EXCERPT PROVIDED
====================

Noel Coward’s play has been adapted for the screen multiple times dating back to 1945, but it’s been long enough since any recent attempt that someone had to make another run at it. While the cast is strong, the conventional direction by Edward Hall is uninspired, making this a fairly unspirited take on the Coward classic.
Dan Stevens stars as an untalented novelist named Charles who rose to fame and fortune thanks to the secret contributions of his now deceased wife, Elvira (Leslie Mann). That’s pronounced El-vee-ra, not like the Mistress of the Dark. He’s happily remarried to a charming new wife named Ruth (Isla Fisher) who wants him to leave London to pursue a career as a Hollywood screenwriter, but he’s suffering from writer’s block since he no longer has Elvira’s valuable input. When Charles and Ruth encounter an eccentric mystic named Madame Acarti (Judi Dench) and get her to perform a séance in the hopes of inspiring his writing, they get more than they bargained for when Elvira’s spirit returns to comedically haunt them.

====================

PROVIDED MATERIAL

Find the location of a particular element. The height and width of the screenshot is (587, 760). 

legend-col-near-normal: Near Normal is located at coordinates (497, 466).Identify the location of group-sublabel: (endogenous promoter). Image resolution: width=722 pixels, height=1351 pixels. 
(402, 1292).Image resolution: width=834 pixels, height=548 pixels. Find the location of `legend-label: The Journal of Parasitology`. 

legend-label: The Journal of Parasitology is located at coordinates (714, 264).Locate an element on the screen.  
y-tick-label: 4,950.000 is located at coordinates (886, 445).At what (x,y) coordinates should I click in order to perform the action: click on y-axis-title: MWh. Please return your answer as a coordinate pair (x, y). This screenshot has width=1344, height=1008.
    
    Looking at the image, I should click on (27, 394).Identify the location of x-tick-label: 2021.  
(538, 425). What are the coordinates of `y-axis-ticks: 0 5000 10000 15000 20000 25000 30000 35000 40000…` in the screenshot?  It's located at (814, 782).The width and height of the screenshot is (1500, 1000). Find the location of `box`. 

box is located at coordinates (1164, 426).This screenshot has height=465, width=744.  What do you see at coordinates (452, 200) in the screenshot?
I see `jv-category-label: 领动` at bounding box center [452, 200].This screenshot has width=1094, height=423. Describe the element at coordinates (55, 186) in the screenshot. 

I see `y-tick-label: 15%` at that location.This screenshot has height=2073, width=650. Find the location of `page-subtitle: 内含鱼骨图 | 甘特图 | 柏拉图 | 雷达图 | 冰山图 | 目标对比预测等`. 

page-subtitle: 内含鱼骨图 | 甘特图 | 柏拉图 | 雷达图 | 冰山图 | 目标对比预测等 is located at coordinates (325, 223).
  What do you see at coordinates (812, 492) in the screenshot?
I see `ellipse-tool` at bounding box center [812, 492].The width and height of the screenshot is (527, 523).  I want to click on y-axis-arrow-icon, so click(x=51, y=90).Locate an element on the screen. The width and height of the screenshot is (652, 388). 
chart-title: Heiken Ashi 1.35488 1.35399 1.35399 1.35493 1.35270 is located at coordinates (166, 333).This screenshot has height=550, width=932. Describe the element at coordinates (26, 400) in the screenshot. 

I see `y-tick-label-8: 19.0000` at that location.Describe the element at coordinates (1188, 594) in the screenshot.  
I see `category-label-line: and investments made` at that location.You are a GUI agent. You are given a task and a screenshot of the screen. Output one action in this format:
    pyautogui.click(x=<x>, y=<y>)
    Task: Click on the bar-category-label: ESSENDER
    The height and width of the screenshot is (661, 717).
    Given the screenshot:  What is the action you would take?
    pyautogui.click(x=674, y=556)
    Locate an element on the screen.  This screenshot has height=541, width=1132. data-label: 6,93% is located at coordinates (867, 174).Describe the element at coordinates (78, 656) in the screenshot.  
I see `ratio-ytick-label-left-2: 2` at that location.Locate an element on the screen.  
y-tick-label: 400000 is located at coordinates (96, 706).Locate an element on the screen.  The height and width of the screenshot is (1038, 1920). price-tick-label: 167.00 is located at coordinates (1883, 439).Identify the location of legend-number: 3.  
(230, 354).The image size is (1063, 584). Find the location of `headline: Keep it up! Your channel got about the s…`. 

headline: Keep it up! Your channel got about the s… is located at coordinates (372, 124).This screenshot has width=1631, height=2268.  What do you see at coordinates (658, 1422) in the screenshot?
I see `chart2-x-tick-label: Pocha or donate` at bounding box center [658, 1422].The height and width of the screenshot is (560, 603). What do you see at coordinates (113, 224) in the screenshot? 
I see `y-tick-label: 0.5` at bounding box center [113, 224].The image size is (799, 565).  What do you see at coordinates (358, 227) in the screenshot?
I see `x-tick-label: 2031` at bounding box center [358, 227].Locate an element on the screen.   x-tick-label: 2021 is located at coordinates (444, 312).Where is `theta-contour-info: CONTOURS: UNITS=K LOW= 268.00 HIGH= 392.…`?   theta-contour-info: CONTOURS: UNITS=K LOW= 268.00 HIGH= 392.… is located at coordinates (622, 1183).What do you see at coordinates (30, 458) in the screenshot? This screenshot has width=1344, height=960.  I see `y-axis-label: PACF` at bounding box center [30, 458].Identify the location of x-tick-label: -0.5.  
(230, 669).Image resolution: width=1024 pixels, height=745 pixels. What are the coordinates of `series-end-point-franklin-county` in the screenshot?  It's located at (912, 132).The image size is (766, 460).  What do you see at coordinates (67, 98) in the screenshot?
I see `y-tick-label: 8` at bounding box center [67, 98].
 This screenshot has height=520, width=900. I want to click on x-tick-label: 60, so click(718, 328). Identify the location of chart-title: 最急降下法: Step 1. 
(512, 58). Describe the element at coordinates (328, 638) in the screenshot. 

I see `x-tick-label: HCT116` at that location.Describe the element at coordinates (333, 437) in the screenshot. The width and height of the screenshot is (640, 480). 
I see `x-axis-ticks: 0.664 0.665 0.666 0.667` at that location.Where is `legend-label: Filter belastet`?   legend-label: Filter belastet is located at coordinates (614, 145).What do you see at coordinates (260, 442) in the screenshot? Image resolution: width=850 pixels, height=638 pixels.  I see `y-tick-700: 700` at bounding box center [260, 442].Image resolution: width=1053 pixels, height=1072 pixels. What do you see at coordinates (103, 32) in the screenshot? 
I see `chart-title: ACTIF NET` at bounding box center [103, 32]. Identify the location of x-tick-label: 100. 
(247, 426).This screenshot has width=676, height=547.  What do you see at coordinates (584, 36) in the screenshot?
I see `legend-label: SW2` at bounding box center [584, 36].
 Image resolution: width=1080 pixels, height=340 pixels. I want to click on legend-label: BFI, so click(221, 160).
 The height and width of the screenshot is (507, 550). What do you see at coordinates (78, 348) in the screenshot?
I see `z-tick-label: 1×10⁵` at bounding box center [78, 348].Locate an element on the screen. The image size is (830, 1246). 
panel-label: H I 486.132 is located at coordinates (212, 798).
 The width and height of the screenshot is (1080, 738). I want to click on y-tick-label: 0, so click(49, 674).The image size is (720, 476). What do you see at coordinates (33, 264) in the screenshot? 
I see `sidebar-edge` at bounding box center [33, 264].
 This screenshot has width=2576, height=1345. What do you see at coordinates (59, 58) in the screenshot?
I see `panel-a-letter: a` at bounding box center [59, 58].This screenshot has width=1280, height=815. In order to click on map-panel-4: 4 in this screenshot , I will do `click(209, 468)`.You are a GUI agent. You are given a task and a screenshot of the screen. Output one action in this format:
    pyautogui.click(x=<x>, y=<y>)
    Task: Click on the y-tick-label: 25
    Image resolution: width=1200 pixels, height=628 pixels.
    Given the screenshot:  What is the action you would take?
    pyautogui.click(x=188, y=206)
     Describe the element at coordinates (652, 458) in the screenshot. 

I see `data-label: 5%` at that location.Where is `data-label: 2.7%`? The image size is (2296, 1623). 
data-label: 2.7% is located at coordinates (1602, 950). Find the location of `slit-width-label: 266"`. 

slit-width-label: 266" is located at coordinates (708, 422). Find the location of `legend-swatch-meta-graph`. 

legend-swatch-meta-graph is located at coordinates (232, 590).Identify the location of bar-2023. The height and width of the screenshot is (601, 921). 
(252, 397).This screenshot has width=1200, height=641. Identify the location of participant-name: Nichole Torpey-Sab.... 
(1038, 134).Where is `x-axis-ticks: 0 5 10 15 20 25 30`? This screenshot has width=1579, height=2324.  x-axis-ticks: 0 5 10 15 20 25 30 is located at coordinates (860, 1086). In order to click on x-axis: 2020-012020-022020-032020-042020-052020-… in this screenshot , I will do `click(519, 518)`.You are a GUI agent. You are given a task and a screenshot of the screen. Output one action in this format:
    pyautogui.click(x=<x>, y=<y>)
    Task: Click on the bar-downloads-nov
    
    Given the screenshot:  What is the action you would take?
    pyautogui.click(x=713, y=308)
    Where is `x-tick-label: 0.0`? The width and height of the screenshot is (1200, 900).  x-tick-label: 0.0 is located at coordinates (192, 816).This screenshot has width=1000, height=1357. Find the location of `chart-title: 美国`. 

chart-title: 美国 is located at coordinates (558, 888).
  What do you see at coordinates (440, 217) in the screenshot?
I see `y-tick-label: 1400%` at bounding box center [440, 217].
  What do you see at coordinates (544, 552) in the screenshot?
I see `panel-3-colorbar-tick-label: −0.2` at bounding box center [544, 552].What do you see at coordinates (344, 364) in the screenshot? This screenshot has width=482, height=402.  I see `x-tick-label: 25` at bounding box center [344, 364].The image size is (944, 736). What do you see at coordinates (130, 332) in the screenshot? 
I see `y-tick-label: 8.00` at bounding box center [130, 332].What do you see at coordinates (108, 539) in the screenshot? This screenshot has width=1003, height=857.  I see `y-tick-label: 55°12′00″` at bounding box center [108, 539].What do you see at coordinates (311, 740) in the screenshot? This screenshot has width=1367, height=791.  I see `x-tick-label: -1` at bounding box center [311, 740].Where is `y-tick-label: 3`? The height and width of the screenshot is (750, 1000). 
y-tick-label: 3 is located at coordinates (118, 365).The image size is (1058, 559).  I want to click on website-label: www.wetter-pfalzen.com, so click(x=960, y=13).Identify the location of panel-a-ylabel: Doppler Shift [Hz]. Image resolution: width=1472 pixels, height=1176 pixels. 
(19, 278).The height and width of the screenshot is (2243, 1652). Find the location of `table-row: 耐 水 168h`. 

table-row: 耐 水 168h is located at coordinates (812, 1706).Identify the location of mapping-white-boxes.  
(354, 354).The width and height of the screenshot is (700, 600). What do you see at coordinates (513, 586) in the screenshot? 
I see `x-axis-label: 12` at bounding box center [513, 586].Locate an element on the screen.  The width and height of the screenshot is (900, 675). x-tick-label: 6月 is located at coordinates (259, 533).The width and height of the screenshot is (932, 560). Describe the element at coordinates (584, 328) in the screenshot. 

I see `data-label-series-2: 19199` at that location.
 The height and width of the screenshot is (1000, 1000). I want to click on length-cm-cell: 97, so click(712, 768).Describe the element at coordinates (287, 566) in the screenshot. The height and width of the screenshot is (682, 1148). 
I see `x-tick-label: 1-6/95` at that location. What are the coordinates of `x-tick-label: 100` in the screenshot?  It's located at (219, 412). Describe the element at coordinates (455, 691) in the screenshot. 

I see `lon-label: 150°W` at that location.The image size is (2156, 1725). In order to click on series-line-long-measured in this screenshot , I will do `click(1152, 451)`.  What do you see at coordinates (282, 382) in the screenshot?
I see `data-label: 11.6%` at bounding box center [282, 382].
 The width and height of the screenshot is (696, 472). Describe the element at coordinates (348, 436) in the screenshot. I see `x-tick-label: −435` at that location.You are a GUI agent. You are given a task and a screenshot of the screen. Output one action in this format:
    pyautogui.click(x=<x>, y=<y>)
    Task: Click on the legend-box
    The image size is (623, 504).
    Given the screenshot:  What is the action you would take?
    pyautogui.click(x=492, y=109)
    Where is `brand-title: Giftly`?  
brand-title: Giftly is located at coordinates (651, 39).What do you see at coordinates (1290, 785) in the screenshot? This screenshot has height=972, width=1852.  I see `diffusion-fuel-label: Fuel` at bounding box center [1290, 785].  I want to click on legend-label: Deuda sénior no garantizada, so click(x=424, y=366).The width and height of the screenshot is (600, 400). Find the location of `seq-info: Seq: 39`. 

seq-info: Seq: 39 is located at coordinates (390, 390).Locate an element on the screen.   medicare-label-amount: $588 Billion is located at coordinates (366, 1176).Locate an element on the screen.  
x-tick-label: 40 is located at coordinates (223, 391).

====================

PROMPT A
Swap "Charles" for "Charlie" in the film review, then write out everything from "Dan Stevens stars" down to "comedically haunt them.".
PROMPT B
According to the film review, who plays Madame Acarti?
Rely solely on the film review above and set the entries aside.

ANSWER SECTION A
Dan Stevens stars as an untalented novelist named Charlie who rose to fame and fortune thanks to the secret contributions of his now deceased wife, Elvira (Leslie Mann). That’s pronounced El-vee-ra, not like the Mistress of the Dark. He’s happily remarried to a charming new wife named Ruth (Isla Fisher) who wants him to leave London to pursue a career as a Hollywood screenwriter, but he’s suffering from writer’s block since he no longer has Elvira’s valuable input. When Charlie and Ruth encounter an eccentric mystic named Madame Acarti (Judi Dench) and get her to perform a séance in the hopes of inspiring his writing, they get more than they bargained for when Elvira’s spirit returns to comedically haunt them.

ANSWER SECTION B
Judi Dench